Perhaps management dreaded paying out retirement money. X was close to becoming eligible for his 401(k). Or maybe it was my partner's frankness, especially at company meetings. After a lifetime in our field, I would say he earned the right to speak, but I'm sure management disagreed. The big kicker for me though was X's past as a union person with a history of organizing other ambulance services.

The hospital, unorganized, is well known for firing nurses who merely speak the word union, and I'm sure management was aware of X's history. With our most recent Gallop poll "Employee Satisfaction Survey" showing our morale and trust in supervisors at dismal levels, my partner being around must have made them nervous. Whatever reasons management had for firing my coworker, they can be sure the forbidden "U" word is now being spoken all the more.

At our annual meeting earlier this year, our company director responded to employee concerns. Mind you, I have only seen this person twice, and he has never worked on an ambulance. After listening to us speak, he said, "I think everyone needs to stop being so emotional and learn how to talk to each other.
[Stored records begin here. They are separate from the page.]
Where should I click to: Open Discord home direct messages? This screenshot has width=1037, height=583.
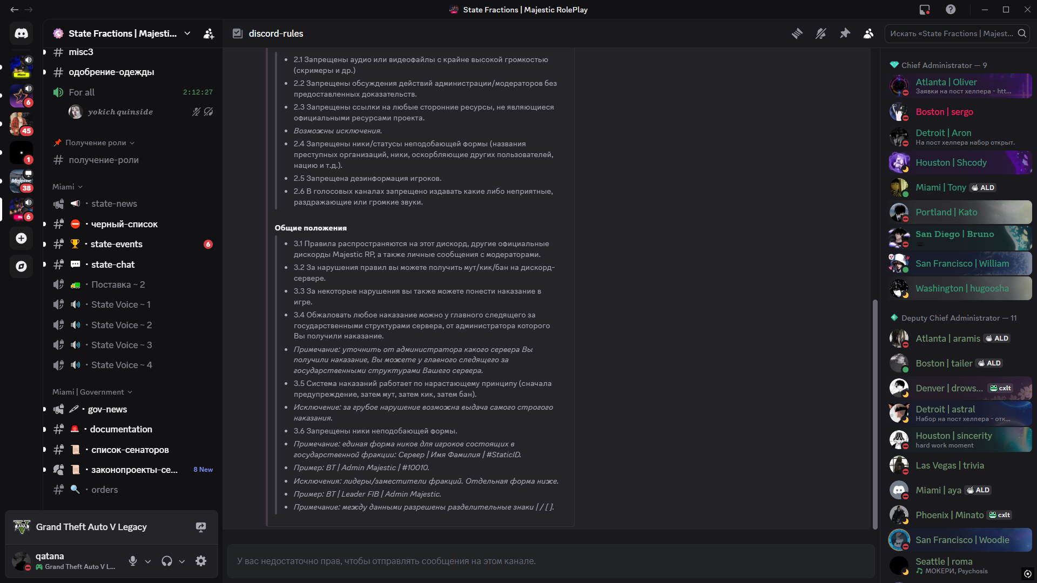(21, 33)
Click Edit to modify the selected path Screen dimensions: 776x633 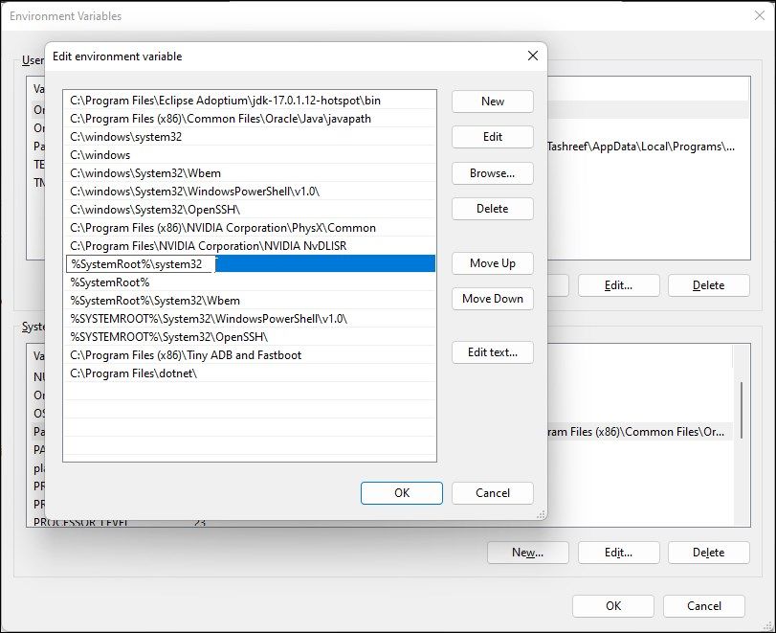click(x=492, y=137)
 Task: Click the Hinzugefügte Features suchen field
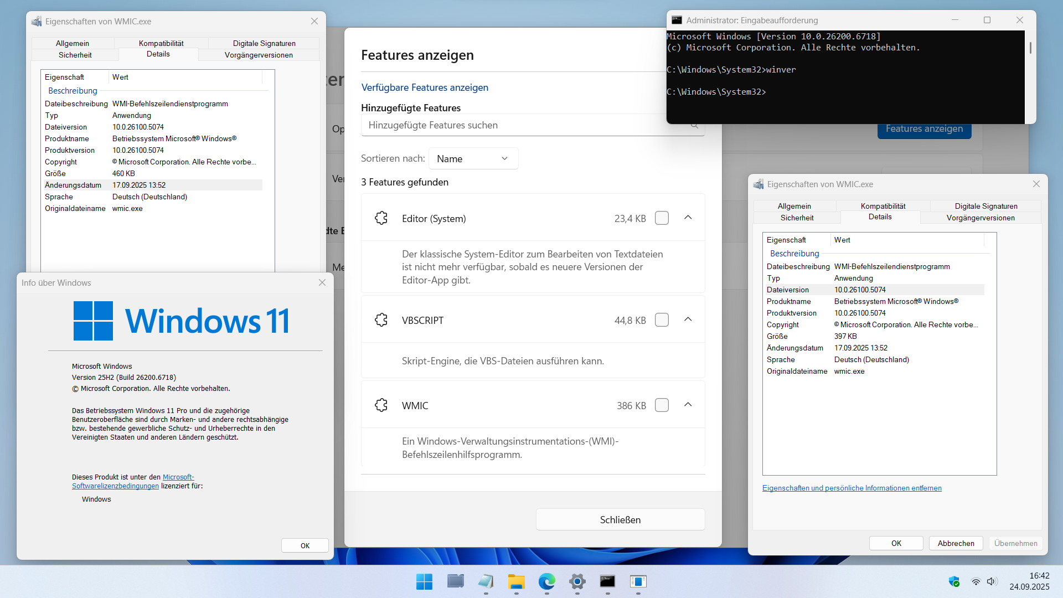520,125
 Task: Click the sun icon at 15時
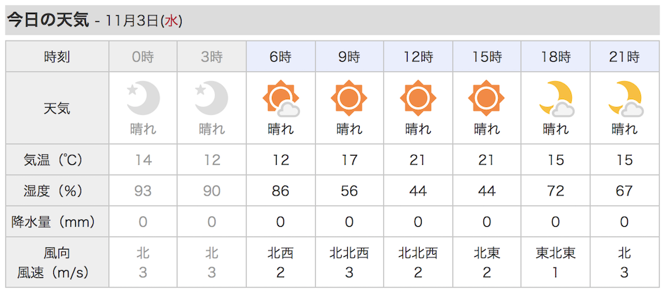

There's a lot of bitching going on here. We can take all the Gallop polls we want, but that's not going to change anything. It comes down to you and how you choose to work together."

A few weeks later, after picking up his last paycheck, X walked away for good. He quietly climbed into his beaten truck, now without retirement, without health insurance for his family, for his disabled wife, and drove off to meet the uncertainty of unemployment. Used up and spit out.

In part, our director was correct. It does come down to us. Lord knows we can't trust people like him. Our coming together as workers and taking control of our trades, communities and lives is our only chance at making the world a better place. I call myself a socialist, but I am not so extreme. I merely believe the obvious: a profit driven system is unsustainable. Capitalism cannot work because patients are not widgets and workers are not just values of labor.

I envision a future where people are valued as people and cared for as such, not left to rot once their labor is spent or the company's profits take a dip. As workers we are the majority with both the power and the interest to change our conditions. And although workers' power often looks like a fading ghost, I am optimistic. I have seen the spirit return to Wisconsin, North Africa, Europe and the Middle East and can feel the winds of change.